Copy out the items word for word, beginning with the line that contains "Insert a table via placeholder icon" and continuing through the line that contains "(121, 1068)".
---------- Extracted data
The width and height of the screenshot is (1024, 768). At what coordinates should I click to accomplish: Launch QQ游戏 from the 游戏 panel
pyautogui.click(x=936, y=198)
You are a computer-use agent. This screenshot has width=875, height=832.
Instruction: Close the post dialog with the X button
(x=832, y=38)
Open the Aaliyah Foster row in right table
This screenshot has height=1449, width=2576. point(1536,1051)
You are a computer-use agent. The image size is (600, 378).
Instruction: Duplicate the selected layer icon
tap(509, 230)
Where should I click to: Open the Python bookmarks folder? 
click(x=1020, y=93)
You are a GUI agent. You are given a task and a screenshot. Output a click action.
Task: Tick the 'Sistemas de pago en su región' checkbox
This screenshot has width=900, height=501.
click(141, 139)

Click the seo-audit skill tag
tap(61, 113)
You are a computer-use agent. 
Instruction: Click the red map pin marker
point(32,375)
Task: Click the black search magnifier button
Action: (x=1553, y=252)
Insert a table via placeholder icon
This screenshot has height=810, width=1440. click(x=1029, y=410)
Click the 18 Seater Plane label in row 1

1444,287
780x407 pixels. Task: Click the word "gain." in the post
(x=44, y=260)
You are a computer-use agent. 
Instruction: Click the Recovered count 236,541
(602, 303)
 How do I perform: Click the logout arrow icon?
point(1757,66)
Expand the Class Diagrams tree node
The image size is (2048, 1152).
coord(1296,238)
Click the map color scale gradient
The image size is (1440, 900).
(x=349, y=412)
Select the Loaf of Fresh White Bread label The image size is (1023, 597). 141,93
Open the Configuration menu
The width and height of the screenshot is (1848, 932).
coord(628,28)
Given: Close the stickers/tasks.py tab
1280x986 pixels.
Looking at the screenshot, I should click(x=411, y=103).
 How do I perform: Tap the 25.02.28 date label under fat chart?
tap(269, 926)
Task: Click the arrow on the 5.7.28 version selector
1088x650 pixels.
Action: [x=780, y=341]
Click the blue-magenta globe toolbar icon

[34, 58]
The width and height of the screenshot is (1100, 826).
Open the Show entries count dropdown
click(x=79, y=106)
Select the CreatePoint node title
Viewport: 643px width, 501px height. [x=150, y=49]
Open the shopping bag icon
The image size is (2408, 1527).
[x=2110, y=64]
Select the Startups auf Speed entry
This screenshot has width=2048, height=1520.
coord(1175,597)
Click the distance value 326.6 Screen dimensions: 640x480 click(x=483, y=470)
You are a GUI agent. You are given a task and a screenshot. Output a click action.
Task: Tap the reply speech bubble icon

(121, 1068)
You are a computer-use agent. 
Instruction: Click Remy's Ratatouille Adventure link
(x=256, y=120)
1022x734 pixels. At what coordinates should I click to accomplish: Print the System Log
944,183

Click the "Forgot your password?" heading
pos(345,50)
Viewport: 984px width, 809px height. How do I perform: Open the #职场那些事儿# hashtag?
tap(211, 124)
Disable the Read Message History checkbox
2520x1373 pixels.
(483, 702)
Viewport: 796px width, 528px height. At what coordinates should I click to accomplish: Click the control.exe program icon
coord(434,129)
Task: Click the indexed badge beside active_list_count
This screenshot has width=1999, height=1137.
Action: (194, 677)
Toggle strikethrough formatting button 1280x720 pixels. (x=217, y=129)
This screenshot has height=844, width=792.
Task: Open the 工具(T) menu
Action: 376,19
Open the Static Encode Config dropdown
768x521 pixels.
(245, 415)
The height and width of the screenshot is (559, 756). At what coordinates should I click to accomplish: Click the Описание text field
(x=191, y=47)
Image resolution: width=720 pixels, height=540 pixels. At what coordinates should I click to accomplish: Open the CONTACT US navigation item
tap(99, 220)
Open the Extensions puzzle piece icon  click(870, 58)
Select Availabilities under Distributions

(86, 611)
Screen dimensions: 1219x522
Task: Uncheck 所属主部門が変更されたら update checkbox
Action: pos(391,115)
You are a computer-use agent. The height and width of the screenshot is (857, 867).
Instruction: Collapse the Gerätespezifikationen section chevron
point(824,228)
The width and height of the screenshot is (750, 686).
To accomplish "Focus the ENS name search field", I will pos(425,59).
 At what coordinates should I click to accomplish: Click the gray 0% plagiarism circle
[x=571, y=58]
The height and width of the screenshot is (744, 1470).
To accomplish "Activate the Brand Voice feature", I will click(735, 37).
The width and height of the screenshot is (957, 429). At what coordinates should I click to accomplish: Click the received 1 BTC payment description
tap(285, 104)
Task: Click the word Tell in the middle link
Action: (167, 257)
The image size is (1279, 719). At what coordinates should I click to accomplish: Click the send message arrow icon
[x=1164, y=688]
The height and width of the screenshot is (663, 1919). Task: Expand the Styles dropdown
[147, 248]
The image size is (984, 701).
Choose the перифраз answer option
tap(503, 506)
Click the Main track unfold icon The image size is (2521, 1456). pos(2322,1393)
--------------------
- **The completed task**
Insert a table via placeholder icon
This screenshot has height=810, width=1440. click(x=1029, y=410)
Click the 18 Seater Plane label in row 1

1444,287
780x407 pixels. Task: Click the word "gain." in the post
(x=44, y=260)
You are a computer-use agent. 
Instruction: Click the Recovered count 236,541
(602, 303)
 How do I perform: Click the logout arrow icon?
point(1757,66)
Expand the Class Diagrams tree node
The image size is (2048, 1152).
coord(1296,238)
Click the map color scale gradient
The image size is (1440, 900).
(x=349, y=412)
Select the Loaf of Fresh White Bread label The image size is (1023, 597). 141,93
Open the Configuration menu
The width and height of the screenshot is (1848, 932).
coord(628,28)
Given: Close the stickers/tasks.py tab
1280x986 pixels.
Looking at the screenshot, I should click(x=411, y=103).
 How do I perform: Tap the 25.02.28 date label under fat chart?
tap(269, 926)
Task: Click the arrow on the 5.7.28 version selector
1088x650 pixels.
Action: [x=780, y=341]
Click the blue-magenta globe toolbar icon

[34, 58]
The width and height of the screenshot is (1100, 826).
Open the Show entries count dropdown
click(x=79, y=106)
Select the CreatePoint node title
Viewport: 643px width, 501px height. [x=150, y=49]
Open the shopping bag icon
The image size is (2408, 1527).
[x=2110, y=64]
Select the Startups auf Speed entry
This screenshot has width=2048, height=1520.
coord(1175,597)
Click the distance value 326.6 Screen dimensions: 640x480 click(x=483, y=470)
You are a GUI agent. You are given a task and a screenshot. Output a click action.
Task: Tap the reply speech bubble icon

(121, 1068)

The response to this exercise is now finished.